@Foxfyre,
Foxfyre wrote:
Just received this e-mail from a friend who is a member of The Center for Individual Freedom (CFIG.org) and it is offered with no presumption of its accuracy but also suspecting it will stand up to closer scrutiny:
Quote:[..] What you're not being told is that Republican lawmakers (including Members of the House-Senate Conference Committee) were EXCLUDED from this deal-making session!
We couldn't make this up!
HOW, IN THE NAME OF ALL THAT IS HOLY, DO YOU REACH A "DEAL" ON THE LARGEST SPENDING BILL IN THE HISTORY OF OUR NATION (NEARLY $1,000,000,000,000 IN TAXPAYER MONEY) WHEN THE OPPOSITION IS NOT EVEN ALLOWED INTO THE ROOM?
You guys have no sense of self-awareness at all, do you?
Do you at all remember how the Republican congressional majorities used to go about these affairs? Or, admittedly, previous Democratic ones?
It was actually a novelty, a break with more partisan, exclusive conventions, that leading Republican Senators got to take part in the formal conference at all.
For sure, the meat of the deal had already been "cooked" in a preceding huddle of Democratic House and Senate leaders. After all, they knew that the Republican leaders were going to vote "no" to anything that remotely looked like the existing House and Senate bills, and the meeting was explicitly intended to create a compromise between the two. So the formal conference meeting was more of a showcase for both parties to present their take in televised speeches.
But even as such, it was actually more bipartisan than these events were under Bush and Clinton. Republicans, note, "often locked Democrats out of conference committee meetings" ... if
they even "bothered to tell them where the meeting was being held"!
Before them, a previous generation of Dems was hardly better. Commenting on the open character of the conference committee this week, Republican Sen. Charles Grassley
recounted that he "remembered following TV cameras around to try to find a Democratic-controlled conference to make his point of view known" in the past.
So this was actually an
improvement on previous, Bush- and Clinton-era practice.

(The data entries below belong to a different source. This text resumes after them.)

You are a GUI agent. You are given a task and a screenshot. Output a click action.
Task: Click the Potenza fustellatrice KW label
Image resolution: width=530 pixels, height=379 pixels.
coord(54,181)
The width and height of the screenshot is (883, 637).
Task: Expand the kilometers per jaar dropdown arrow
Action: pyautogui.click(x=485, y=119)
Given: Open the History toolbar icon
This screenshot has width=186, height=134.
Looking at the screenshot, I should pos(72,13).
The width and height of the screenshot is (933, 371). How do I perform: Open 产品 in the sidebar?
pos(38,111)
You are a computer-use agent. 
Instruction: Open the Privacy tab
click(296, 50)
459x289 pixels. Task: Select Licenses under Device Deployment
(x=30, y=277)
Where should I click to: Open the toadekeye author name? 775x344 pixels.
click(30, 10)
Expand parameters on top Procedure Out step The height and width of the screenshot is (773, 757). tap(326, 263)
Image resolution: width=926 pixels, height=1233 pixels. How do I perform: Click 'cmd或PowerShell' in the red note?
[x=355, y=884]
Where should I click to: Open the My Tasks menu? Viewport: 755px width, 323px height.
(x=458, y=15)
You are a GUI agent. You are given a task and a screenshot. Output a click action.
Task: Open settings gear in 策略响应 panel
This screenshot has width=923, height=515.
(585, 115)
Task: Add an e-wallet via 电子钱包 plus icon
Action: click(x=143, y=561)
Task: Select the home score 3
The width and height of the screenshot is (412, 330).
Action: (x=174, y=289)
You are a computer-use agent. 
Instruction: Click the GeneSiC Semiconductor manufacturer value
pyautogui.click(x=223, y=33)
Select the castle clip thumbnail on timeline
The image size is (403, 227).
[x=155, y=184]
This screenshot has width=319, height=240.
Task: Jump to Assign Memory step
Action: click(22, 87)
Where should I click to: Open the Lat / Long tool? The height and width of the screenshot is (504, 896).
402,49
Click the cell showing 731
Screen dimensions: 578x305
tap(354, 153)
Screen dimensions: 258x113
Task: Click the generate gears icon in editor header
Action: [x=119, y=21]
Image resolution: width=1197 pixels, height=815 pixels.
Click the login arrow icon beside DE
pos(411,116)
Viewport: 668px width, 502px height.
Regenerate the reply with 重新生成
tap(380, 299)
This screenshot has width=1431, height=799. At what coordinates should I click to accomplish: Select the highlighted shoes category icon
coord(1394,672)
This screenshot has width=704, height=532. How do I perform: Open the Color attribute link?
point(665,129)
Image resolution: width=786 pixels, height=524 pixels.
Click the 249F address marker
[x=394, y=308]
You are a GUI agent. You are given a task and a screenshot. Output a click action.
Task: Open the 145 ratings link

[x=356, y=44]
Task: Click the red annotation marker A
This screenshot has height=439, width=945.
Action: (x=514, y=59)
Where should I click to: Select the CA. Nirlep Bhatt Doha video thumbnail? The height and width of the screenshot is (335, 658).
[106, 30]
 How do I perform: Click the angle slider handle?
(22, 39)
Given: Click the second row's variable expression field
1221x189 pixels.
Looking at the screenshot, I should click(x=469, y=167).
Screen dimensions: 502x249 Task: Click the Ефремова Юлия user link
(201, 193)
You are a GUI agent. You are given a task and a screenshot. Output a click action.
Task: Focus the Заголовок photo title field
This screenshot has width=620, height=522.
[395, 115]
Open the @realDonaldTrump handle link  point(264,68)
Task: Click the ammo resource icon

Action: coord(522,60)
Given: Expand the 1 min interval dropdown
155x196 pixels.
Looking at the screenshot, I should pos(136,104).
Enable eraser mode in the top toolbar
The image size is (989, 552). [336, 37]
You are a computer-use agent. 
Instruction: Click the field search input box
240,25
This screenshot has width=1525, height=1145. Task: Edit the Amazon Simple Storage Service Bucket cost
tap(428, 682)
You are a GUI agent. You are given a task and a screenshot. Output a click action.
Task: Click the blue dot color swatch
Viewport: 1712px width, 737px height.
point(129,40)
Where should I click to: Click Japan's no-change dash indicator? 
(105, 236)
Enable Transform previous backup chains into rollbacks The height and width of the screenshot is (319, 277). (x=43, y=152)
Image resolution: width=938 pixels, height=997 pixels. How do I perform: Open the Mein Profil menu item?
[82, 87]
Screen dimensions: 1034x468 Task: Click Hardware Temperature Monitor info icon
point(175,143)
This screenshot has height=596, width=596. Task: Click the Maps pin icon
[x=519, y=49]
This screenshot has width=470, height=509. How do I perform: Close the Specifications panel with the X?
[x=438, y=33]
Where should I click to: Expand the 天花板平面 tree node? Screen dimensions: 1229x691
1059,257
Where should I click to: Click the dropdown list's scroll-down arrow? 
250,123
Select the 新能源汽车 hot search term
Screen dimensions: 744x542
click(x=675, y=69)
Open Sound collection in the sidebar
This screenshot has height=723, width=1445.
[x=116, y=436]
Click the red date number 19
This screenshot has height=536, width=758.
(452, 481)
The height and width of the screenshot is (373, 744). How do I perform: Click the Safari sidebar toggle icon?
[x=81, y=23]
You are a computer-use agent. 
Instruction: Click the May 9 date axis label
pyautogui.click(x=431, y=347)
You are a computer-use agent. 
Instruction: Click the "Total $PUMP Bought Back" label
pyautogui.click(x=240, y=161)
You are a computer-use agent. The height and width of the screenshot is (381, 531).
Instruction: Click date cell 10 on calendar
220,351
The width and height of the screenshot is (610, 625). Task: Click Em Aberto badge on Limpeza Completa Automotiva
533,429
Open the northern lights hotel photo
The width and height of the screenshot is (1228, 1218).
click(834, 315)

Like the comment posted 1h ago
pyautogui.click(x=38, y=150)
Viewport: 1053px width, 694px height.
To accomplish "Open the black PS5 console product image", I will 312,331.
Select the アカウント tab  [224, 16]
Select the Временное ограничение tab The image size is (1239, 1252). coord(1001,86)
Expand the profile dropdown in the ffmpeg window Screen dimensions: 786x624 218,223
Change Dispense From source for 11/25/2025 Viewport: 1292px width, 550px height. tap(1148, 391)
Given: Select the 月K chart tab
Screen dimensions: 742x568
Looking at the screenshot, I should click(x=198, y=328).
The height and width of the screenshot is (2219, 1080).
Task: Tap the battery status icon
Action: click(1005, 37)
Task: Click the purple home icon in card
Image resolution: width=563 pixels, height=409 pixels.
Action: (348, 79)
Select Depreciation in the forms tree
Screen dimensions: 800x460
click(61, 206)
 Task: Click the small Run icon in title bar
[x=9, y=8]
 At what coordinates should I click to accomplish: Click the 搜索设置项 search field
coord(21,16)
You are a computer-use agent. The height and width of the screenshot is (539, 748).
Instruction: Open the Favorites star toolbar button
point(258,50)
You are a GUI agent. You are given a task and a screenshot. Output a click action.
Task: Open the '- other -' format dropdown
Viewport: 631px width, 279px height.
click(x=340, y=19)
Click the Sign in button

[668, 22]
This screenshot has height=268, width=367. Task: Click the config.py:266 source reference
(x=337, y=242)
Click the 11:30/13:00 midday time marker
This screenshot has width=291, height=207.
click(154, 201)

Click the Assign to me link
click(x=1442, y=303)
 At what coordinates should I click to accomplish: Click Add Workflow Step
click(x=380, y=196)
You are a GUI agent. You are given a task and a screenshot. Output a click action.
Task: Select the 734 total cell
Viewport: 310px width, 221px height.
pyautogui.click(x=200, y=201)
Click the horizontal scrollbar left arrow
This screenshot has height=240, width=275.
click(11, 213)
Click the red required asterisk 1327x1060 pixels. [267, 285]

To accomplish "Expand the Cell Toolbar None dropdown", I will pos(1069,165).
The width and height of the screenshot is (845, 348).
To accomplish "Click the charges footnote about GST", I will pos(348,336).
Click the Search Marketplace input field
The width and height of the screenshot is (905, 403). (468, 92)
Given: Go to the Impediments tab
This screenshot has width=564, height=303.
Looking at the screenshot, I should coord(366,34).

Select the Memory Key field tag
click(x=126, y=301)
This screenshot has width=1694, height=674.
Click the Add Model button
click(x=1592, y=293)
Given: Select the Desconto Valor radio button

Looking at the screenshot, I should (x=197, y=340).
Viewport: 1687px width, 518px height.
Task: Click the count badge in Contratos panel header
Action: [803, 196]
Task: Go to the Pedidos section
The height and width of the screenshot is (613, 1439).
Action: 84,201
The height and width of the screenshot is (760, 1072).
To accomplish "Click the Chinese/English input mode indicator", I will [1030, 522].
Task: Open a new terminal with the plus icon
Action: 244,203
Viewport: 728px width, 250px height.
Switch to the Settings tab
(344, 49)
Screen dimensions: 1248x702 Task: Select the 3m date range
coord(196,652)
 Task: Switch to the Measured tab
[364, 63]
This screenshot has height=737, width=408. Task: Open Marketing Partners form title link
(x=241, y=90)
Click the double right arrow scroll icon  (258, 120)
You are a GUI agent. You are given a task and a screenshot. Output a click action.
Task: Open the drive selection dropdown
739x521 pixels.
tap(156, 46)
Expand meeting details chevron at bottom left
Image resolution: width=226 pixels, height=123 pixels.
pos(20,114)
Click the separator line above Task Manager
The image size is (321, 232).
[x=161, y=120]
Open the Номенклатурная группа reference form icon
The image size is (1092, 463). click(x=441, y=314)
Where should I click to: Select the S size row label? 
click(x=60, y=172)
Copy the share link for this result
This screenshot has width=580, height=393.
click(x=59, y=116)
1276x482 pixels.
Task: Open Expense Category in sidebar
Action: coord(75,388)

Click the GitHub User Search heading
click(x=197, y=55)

Moreover, what is the actual substance of this criticism? That the Republican nay-sayers were frozen out of the last, final step of the process, which was merely concerned with merging the existing House and Senate bills and levelling out remaining differences between them? Why, what had they wanted to bring to those negotiations, considering they wanted nothing to do with either bill? The opportunity to say "no" to it all? They got that opportunity in the formal conference, in front of the TV cameras, and that's more than the oppositional Democrats could say in the days of Republican majorities.
Or is the complaint that they were frozen out of the preparation of the bill throughout? How is that a reasonable complaint? Republican Senators who even showed the slightest inclination to find some kind of common ground with the administration were showered with unprecedented attention - Olympia Snowe was invited,
to her own amazement, to a one-on-one with Obama - something no progressive Democrat
could dream of. But what was there to discuss with the 36 Republican Senators who voted for the DeMint amendment?
That was an amendment, again, that featured none, zero, zilch in stimulus spending whatsoever. But did prescribe a waiver of tax cuts, mostly for the upper income groups, that would have indebted the US to the tune of
3 trillion dollar. What in heaven's name was there to negotiate there? Even someone who actually agrees with the DeMint line must surely agree that there was no common ground to be found whatsoever between that line and the Obama line. I mean, zero government spending - and this was an amendment McConnell, McCain and all the rest voted for. What the hell is there left to talk about then? Beyond giving the opposition the chance to state their "nyet" formally and openly, which they were given?